I fail to see the Stalin and Hitler reference about liking animals and children Bob, who has attempted to redeem any Gangster? Of course both of these were men of vision who understood how to motivate others toward their chosen agenda. So were our Founders of the United States and the Apostles in the Bible, i would have thought that was obvious.

I find it impossible to believe that any poor migrant could rise to the top of a powerful empire above violent, wealthy power brokers without gaining the support of the people in the neighborhoods. These people would have been terrified of the current power class and the idea that they would refuse to cooperate with them under threat of death to stop the rising immigrant newcomer while the rising immigrant newcomer was every bit the unprincipled, selfish bastard that the current power brokers were is ridiculous.

Almost everything starts with at least some good motives even if they are covering up bad ones, the image you are painting of the Mafia Founders Bob would be the equivalent of the Crips or the Bloods somehow gaining nationwide influence over politics and enterprise today. That is what self absorbed, brute force with no Principles looks like and they have NO influence anywhere except those who find themselves at the end of their guns.

Idiots do not conquer anything, people do not get behind entities that they believe will serve them no good purpose; it just does not happen.
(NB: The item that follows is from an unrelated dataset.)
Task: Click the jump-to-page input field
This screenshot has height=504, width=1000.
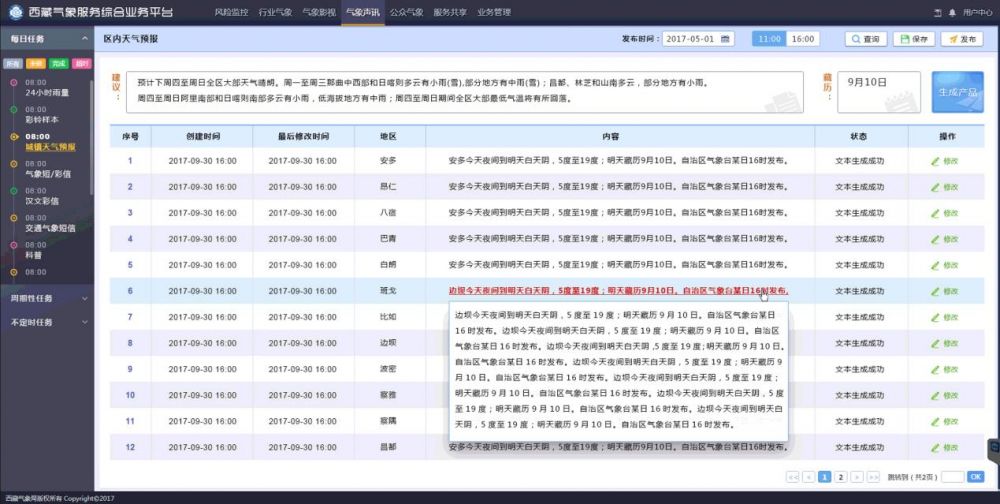Action: pos(952,477)
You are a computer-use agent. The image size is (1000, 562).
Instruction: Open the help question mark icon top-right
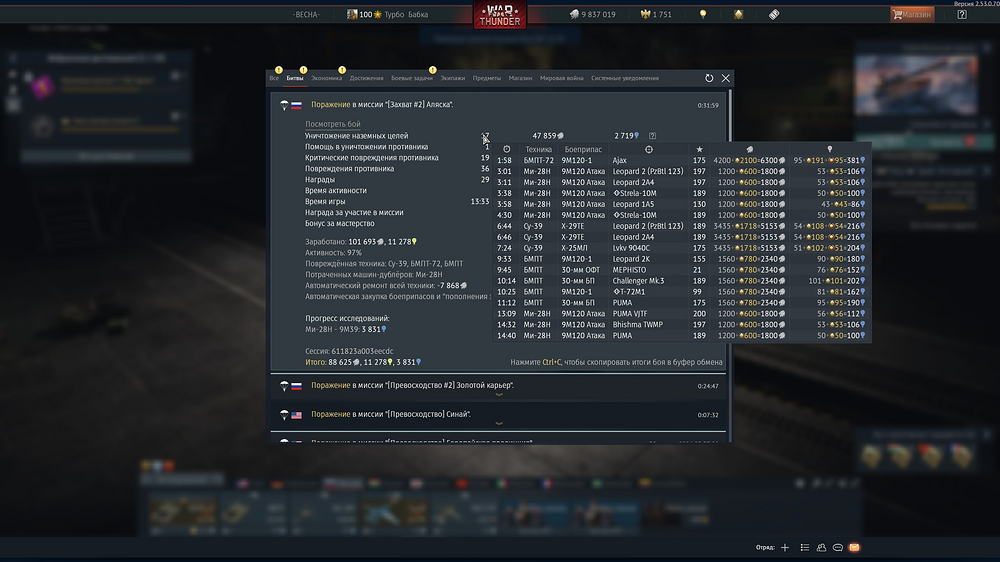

When these stories are told it would be history revision and bad entertainment to try and remove the wisdom of foresight and efforts to appear altruistic from the Founders of the Mafia, it was these qualities that enabled them to gain the support needed to rise above the current “kings”.


#49

[quote=“ClassicalTeacher, post:40, topic:45343”]
Hitler admired Mussolini
[/quote]So did Sir Winston Churchill at one time:

If I had been an Italian, I am sure I would have been with you [Mussolini] from the beginning to the end of your victorious struggle against the bestial appetites and passions of Leninism.

Your movement [Fascism] has abroad rendered a service to the whole world…Italy has shown that there is a way to combat subversive forces.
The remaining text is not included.